Total distance: 13.12 mi
Max elevation: 9485 ft
Min elevation: 3665 ft

Haute Route Day 10 – Zinal to Gruben

As mentioned previously, from Zinal there are a couple options for hikers on the way to Gruben. Our path led us over the Forcletta directly to Gruben. However, it’s also possible to take a detour towards the Hotel Weisshorn and then pass towards Gruben via the Meidpass. This second option allows trekkers to inject a stay at the Hotel Weisshorn, which is recommended in the guidebook if you have the time to spare. This can also be accomplished as day hike to Gruben by adding on distance and a little more elevation gain.

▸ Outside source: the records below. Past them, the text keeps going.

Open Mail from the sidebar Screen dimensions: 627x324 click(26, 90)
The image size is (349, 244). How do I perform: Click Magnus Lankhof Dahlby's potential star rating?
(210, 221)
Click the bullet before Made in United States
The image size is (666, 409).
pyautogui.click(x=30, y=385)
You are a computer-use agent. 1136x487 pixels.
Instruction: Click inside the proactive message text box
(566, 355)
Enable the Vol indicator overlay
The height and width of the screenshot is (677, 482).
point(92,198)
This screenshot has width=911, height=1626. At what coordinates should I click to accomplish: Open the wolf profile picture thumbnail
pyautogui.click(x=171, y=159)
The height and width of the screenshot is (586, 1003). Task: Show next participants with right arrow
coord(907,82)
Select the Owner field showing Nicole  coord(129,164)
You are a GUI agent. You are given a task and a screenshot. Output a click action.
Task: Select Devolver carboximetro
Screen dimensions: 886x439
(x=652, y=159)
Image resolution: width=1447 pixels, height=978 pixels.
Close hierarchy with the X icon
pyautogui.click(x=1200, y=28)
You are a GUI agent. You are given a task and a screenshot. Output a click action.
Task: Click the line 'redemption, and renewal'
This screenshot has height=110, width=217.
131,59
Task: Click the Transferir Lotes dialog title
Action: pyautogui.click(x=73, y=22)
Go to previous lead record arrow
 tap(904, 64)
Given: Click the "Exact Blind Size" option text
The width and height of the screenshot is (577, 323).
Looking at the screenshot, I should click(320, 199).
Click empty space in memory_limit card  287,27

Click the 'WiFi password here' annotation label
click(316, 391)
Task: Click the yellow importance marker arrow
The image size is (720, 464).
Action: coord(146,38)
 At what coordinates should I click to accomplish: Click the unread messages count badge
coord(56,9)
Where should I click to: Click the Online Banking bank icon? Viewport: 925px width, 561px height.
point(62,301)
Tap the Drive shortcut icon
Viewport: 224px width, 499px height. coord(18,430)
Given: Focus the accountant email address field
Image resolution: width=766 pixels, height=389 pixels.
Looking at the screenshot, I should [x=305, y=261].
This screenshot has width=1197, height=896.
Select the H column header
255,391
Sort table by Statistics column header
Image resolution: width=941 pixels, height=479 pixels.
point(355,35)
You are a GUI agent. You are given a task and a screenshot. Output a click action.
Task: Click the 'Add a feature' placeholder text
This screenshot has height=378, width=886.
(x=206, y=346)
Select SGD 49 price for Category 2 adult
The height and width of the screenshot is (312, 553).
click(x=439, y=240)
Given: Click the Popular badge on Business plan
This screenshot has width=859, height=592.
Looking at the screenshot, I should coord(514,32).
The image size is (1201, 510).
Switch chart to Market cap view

Because Anne and I were on a tighter schedule than we’d first thought, we needed to head directly to Gruben in order to have a full day to enjoy Zermatt. This led us up towards the Forcletta. The path out of town was a little hard to find and the directions in the guidebook didn’t map well to the surroundings. We headed up past the church and then broke left on a road that led to some construction and finally between the large apartment blocks indicated in the book description. This then led uphill out of town, steadily gaining elevation and traversing along the valley side with intermittent views.

The trail here is well graded, almost flat in fact, and is some of the best trail along the entire route. Here the trail winds into one small side valley at Barneuza before coming back and continuing its traverse down the valley. Before long, a second deeper side valley causes the trail to turn right. At the head of this valley the trail splits, a steep trail cutting right leads to the Forcletta while the well graded path continues along a climbing traverse towards Hotel Weisshorn.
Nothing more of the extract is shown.